Ubiquitination and proteasome-mediated degradation. A, ubiquitination is shown. HA-SIRT1 was expressed in 293 cells and collected after JNK activation using the anti-HA antibody through IP. Ubiquitination of the SIRT1 protein was determined using the ubiquitin antibody. IB, immunoblot. B, proteasome effect is shown. The proteasome inhibitor MG132 (50 μm) was used to pretreat 3T3-L1 adipocytes for 30 min. SIRT1 degradation was induced by insulin (200 nm, 2 h). Phosphorylation of Akt Ser-473 was used as a control of insulin signaling. C, SIRT1 protein stability is shown. WT and JNK1-KO MEF cells were compared for SIRT1 protein half-life. Protein synthesis was inhibited with cycloheximide. SIRT1 protein abundance was measured in whole cell lysates at multiple time points (h).

FIGURE 4.

Decreased SIRT1 in liver of obese mice. A, shown is SIRT1 protein in the liver of DIO mice. SIRT1 protein was measured after tissue homogenization of liver from DIO mice (HFD for 22 weeks). Phosphorylation of SIRT1 and JNK was determined using phospho-specific antibodies. B, TAG in liver is shown. TAG content was determined in liver tissue. C, mouse body weight (BW) at 22 weeks on HFD is shown. D, mouse body fat content at 22 weeks on HFD is shown. Data in panels B–D are presented as the means ± S.E. (n = 10). E, fatty liver in SIRT1^+/− mice on HFD is shown. The liver was examined in SIRT1^+/− mice at 26 weeks on HFD. Hepatic steatosis is indicated by liver size (picture) and lipid droplets (tissue slide with hematoxylin and eosin staining). F, triglyceride in the livers of mice is shown. G, body weight of the mice is shown. H, body fat content of the mice is shown. Data in panels F–H are presented as the means ± S.E. (n = 8). *, p < 0.05; **, p < 0.001 by Student's t test.

FIGURE 5.

SIRT1 protein in JNK1-KO mice. A, SIRT1 protein in liver tissues is shown. JNK1-KO mice were fed HFD for 22 weeks. SIRT1 protein was determined in the liver tissue homogenate. B, shown is protection of JNK1-KO mice from development of fatty liver.
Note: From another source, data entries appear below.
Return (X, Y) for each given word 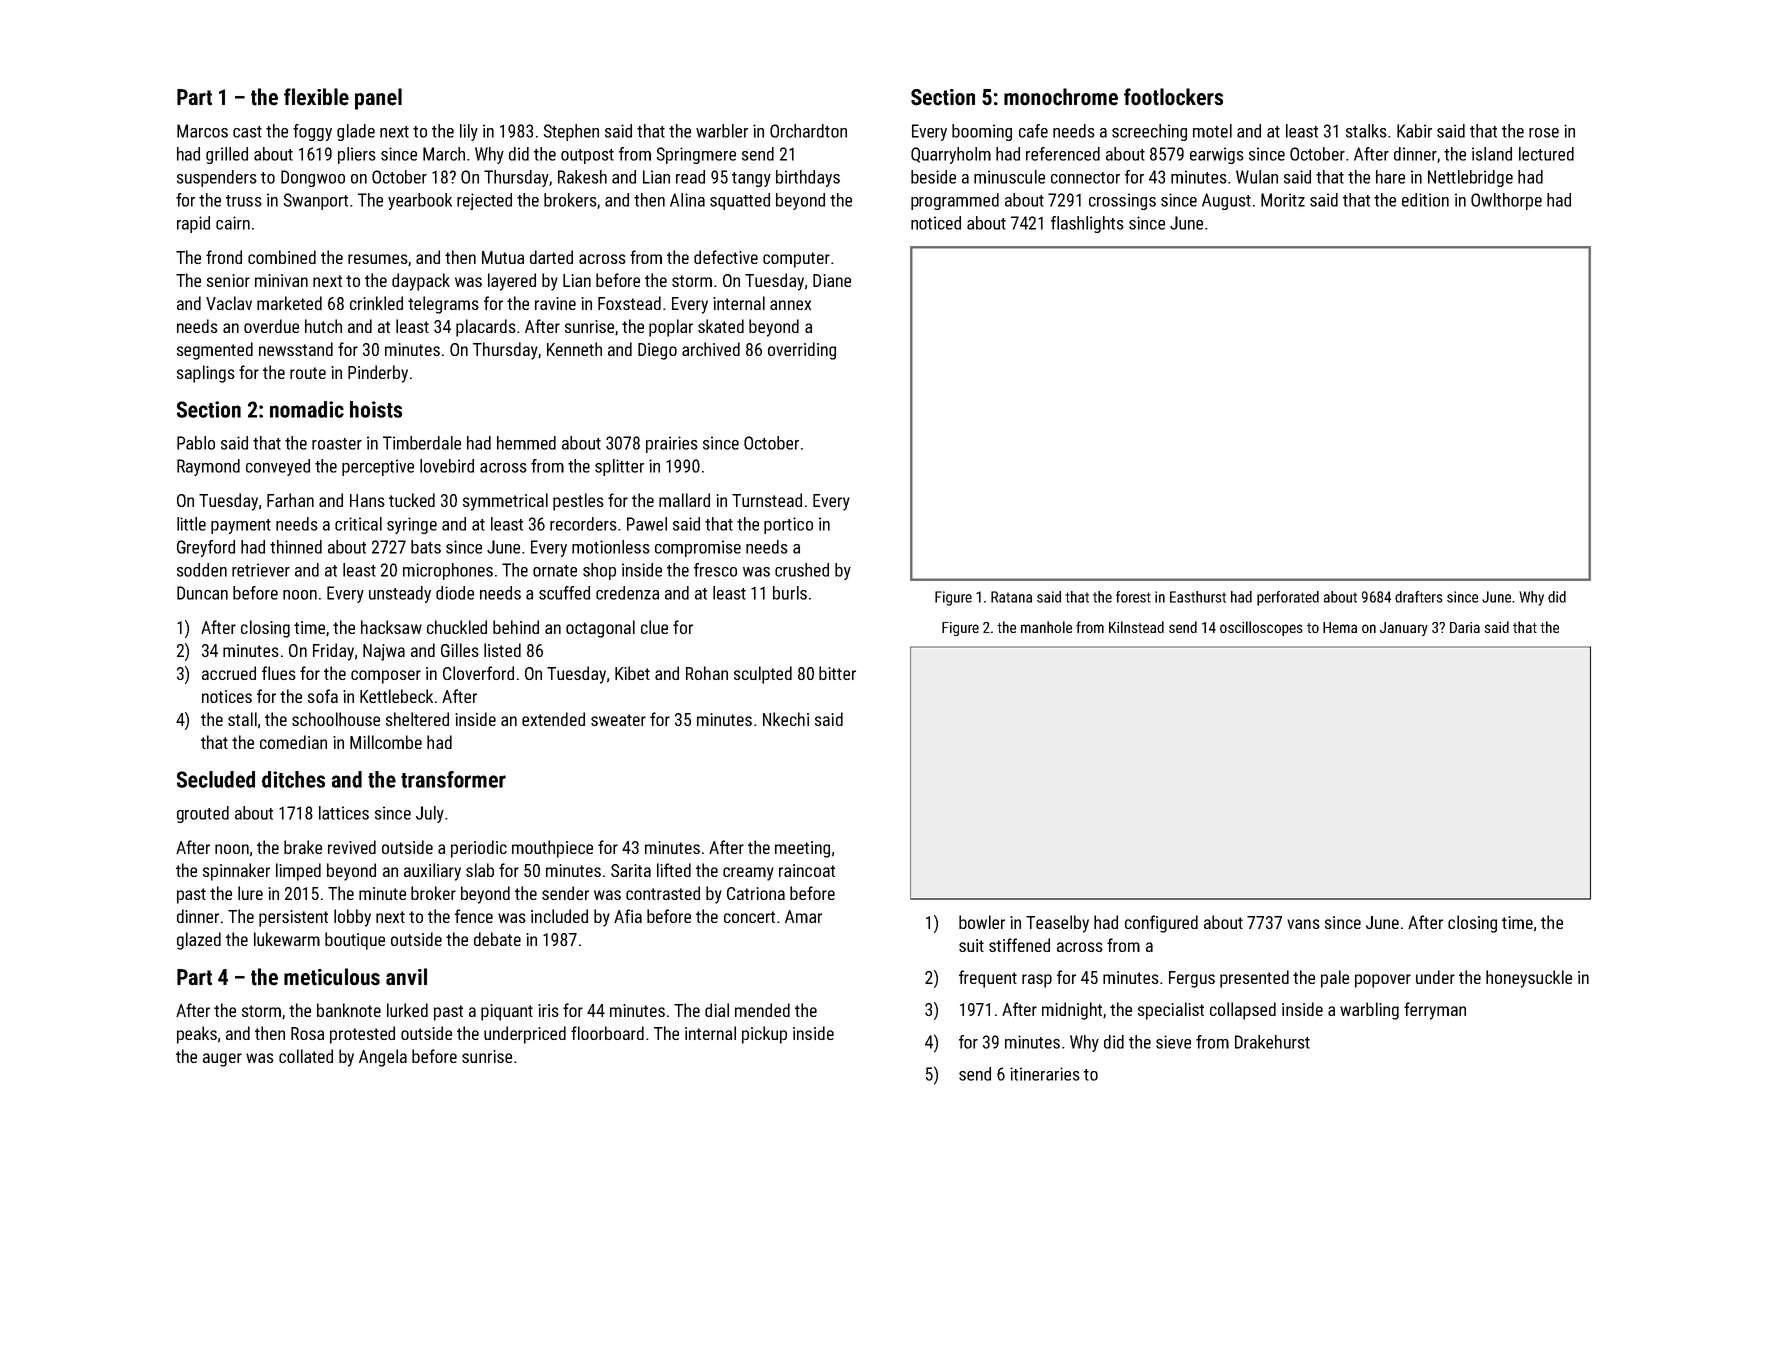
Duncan (202, 593)
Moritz (1283, 200)
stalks (1366, 131)
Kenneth (574, 349)
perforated (1288, 598)
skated (721, 326)
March (444, 154)
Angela (383, 1058)
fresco (715, 570)
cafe (1033, 131)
Hepatic steatosis is indicated by liver size (picture) and lipid droplet (slide with hematoxylin and eosin staining). C, triglyceride in liver is shown. D, body weight (BW) is shown. The data in panels C and D are presented as the means ± S.E. (n = 8). E, SIRT1 in lean JNK1-KO mice is shown. SIRT1 protein was determined in the liver of mice on chow diet. F, SIRT1 in lean JNK2-KO mice is shown. SIRT1 protein was determined in the liver of mice on chow diet. G, SIRT1 in obese mice with liver-specific JNK1/2 KO. SIRT1 protein was determined in the liver of double KO mice at 16 weeks on HFD. *, p < 0.05; **, p < 0.001 by Student's t test.

FIGURE 6.

Catalytic activity of SIRT1. A, catalytic activity of SIRT1 in the liver of DIO mice is shown. The test was conducted using the nuclear protein extract from liver tissues of DIO mice fed HFD for 22 weeks. B, catalytic activity of SIRT1 in JNK1-KO mice is shown. The nuclear extract of liver tissues was made from mice at 22 weeks on HFD. C, catalytic activity of SIRT1 is shown. Histone deacetylase activity was examined in the nuclear extract of HepG2 hematoma cells at 30 and 120 min after glucose treatment. JNK inhibitor SP600125 (SP) was used to pretreat the cells for 30 min before glucose treatment. D, catalytic activity of SIRT1 in JNK1-KO MEFs is shown. The assay in panel C was repeated in JNK1-KO MEFs. The data in this figure are presented as the mean ± S.E. (n = 10). *, p < 0.05 by Student's t test.